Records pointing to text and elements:

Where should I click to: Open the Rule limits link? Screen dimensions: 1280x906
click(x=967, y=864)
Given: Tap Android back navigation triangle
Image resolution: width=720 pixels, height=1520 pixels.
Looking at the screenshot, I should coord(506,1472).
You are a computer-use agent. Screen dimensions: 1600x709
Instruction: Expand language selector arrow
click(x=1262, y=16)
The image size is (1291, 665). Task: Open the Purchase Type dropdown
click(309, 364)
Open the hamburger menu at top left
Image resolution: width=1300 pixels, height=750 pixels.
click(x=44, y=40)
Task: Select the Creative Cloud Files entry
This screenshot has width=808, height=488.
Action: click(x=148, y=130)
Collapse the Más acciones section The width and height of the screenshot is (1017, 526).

EXERCISE OBJECTIVE
Format these records as a Markdown table that pairs each line with its row number, omitting any blank lines, and title the two columns "Row" and "Line".

RESPONSE
| Row | Line |
|---|---|
| 1 | Where should I click to: Open the Rule limits link? Screen dimensions: 1280x906 |
| 2 | click(x=967, y=864) |
| 3 | Given: Tap Android back navigation triangle |
| 4 | Image resolution: width=720 pixels, height=1520 pixels. |
| 5 | Looking at the screenshot, I should coord(506,1472). |
| 6 | You are a computer-use agent. Screen dimensions: 1600x709 |
| 7 | Instruction: Expand language selector arrow |
| 8 | click(x=1262, y=16) |
| 9 | The image size is (1291, 665). Task: Open the Purchase Type dropdown |
| 10 | click(309, 364) |
| 11 | Open the hamburger menu at top left |
| 12 | Image resolution: width=1300 pixels, height=750 pixels. |
| 13 | click(x=44, y=40) |
| 14 | Task: Select the Creative Cloud Files entry |
| 15 | This screenshot has width=808, height=488. |
| 16 | Action: click(x=148, y=130) |
| 17 | Collapse the Más acciones section The width and height of the screenshot is (1017, 526). |